Each whole –number period of the place value chart (ones, thousands, millions, billions etc.) is separated from the others by a comma. When reading a number, read from left to right one period at a time. For example, in the number above, it is read “one million, six hundred twenty-three thousand, fifty-one”.



  • Write whole numbers

Write whole numbers from left to right as they are read. For example, in “one million, six hundred twenty-three thousand, fifty-one” a person should use the place value chart to be sure the digits are in the correct places.



  • Compare and Order Whole Numbers

The most effective way to compare and order whole numbers is to stack the numbers on top of each other being sure to line up the decimals. (in the case where no decimal is visible, know that it always falls to the right of the ones place) After stacking the numbers begin at the left most digits and compare.

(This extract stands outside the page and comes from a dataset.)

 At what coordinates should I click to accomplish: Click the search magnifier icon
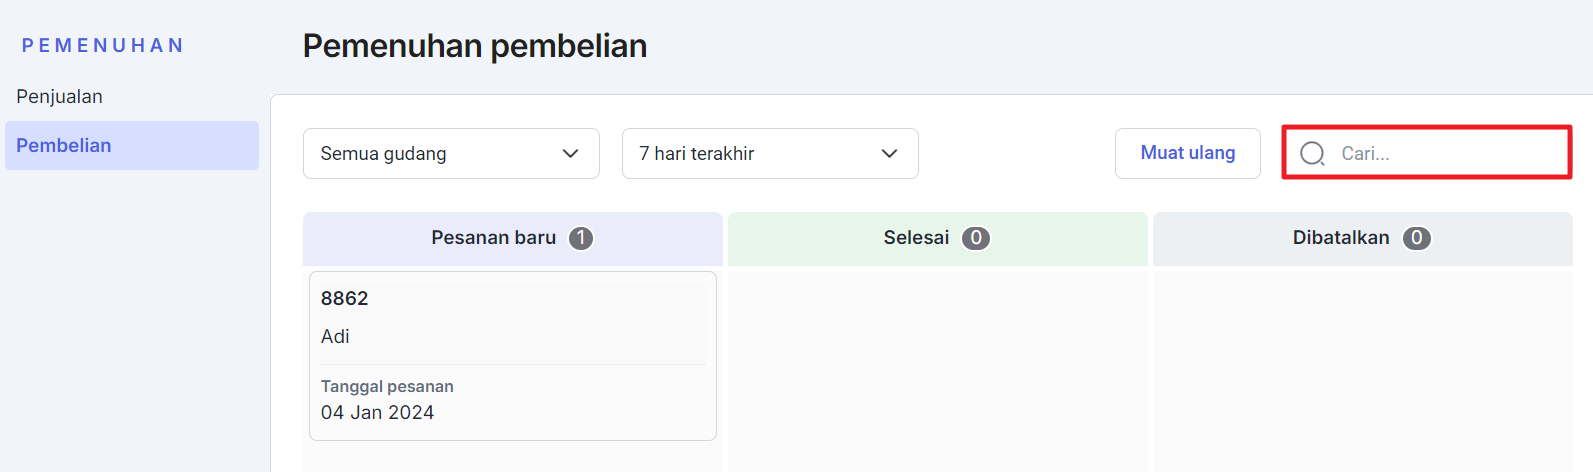point(1312,153)
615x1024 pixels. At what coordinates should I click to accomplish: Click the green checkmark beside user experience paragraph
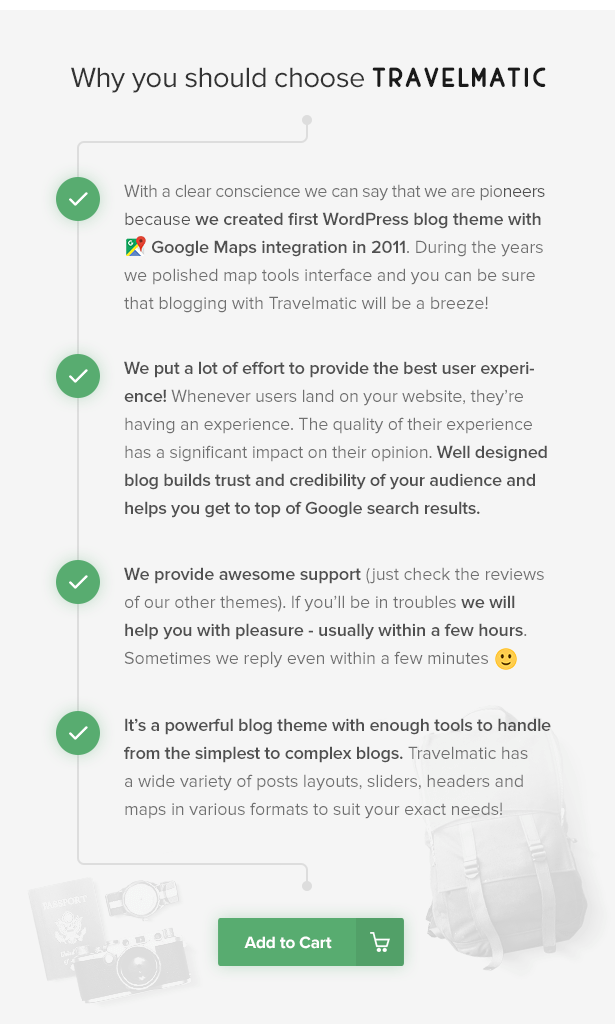(x=78, y=376)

As soon as the digits (above and below) are different, you know which number is bigger.
For example, to compare 121,112,010,212 and 121,122,010,212 you would stack them then compare. The digit in red is the first place value that is different thus making 121,122,010,212 the larger number.
121,112,010,212.
121,212,010,212.
Using this method, you could take any list of numbers and find the largest, smallest, and/or order them from least to greatest or greatest to least.


DECIMALS

In understanding decimals, it is vital to know that ALL decimal numbers represent part of one whole. All decimals have a fractional equivalent. Therefore, a longer number does not always mean a larger amount. For example 1 is a greater amount than 0.123456789 because 0.123456789 is part of a whole. In thinking about decimal place value, you will notice that all of the places on the decimal side match places on the whole number side EXCEPT the ones place. It is not possible to have a “oneths” place because it is impossible to cut something into one piece. As soon as something is cut (equal parts or not) it immediately becomes at least two parts.



  • Read decimal numbers.
    Read decimal numbers through 0.009– or nine thousandths.
    When reading a number, read from left to right as if the number were a whole number then call the place of the last digit. . For example, in the second number above, 0.053, is pronounced “fifty-three thousandths”

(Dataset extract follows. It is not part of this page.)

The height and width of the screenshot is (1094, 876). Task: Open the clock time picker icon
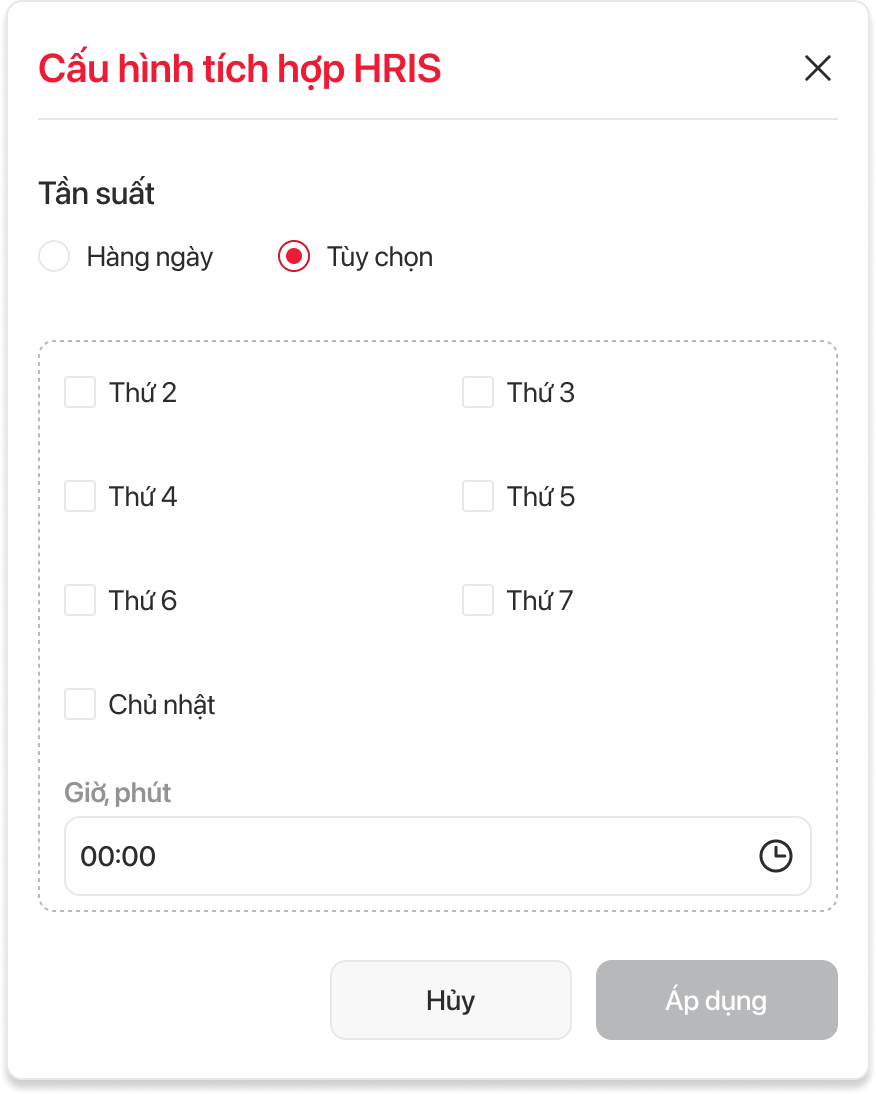point(776,856)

  • Write decimal numbers.

    Write decimal numbers from left to right as they are read. For example, in “seven hundred sixty-four thousandths you write seven hundred sixty-four then count three places for the thousandths place. A person should use the place value chart to be sure the digits are in the correct places.

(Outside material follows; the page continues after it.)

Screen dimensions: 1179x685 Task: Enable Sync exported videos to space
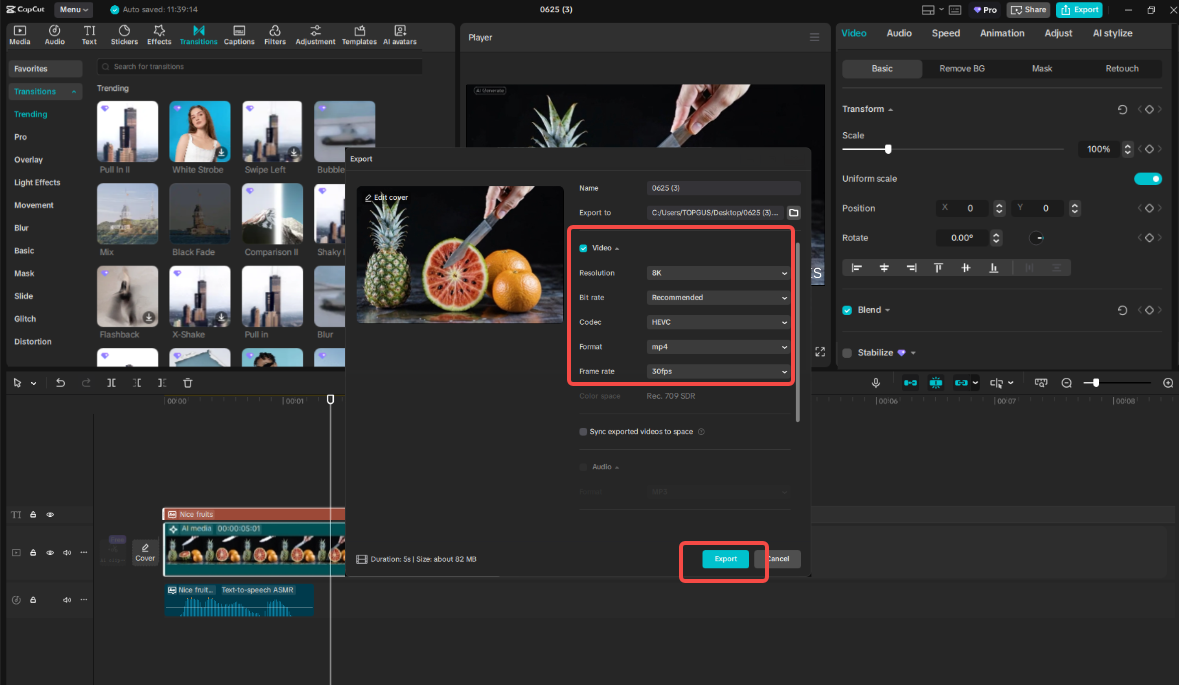583,432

  • Compare and Order Decimal Numbers

The most effective way to compare and order decimal numbers is to stack the numbers on top of each other being sure to line up the decimals. After stacking the numbers begin at the left most digits and compare. As soon as the digits (above and below) are different, you know which number is bigger.
For example, to compare 0.112 and 0.2, you would stack them then compare. The digit in red is the first place value that is different thus making 0.2 the larger number.
0.112
0.2
Using this method, you could take any list of numbers and find the largest, smallest, and/or order them from least to greatest or greatest to least.
*note this again illustrates that the longer number is not necessarily the larger number.

Tuesday, December 19, 2006

Math Background

The content and skills found in the following pages presupposes that students have basic knowledge of place value, addition, subtraction, multiplication, division, fractions, geometry, probability, and problem solving through 4th grade according to the Texas Essential Knowledge and Skills requirements.
http://www.tea.state.tx.us/

The purpose of this blog is to serve as a math notebook for students to refer to when studying for a test, doing homework, tutoring, or practice. It may be helpful to parents or tutors when working with their child on such assignments. Please feel free to ask questions, make (polite) comments, or help others. I cannot promise how often I will check and respond myself.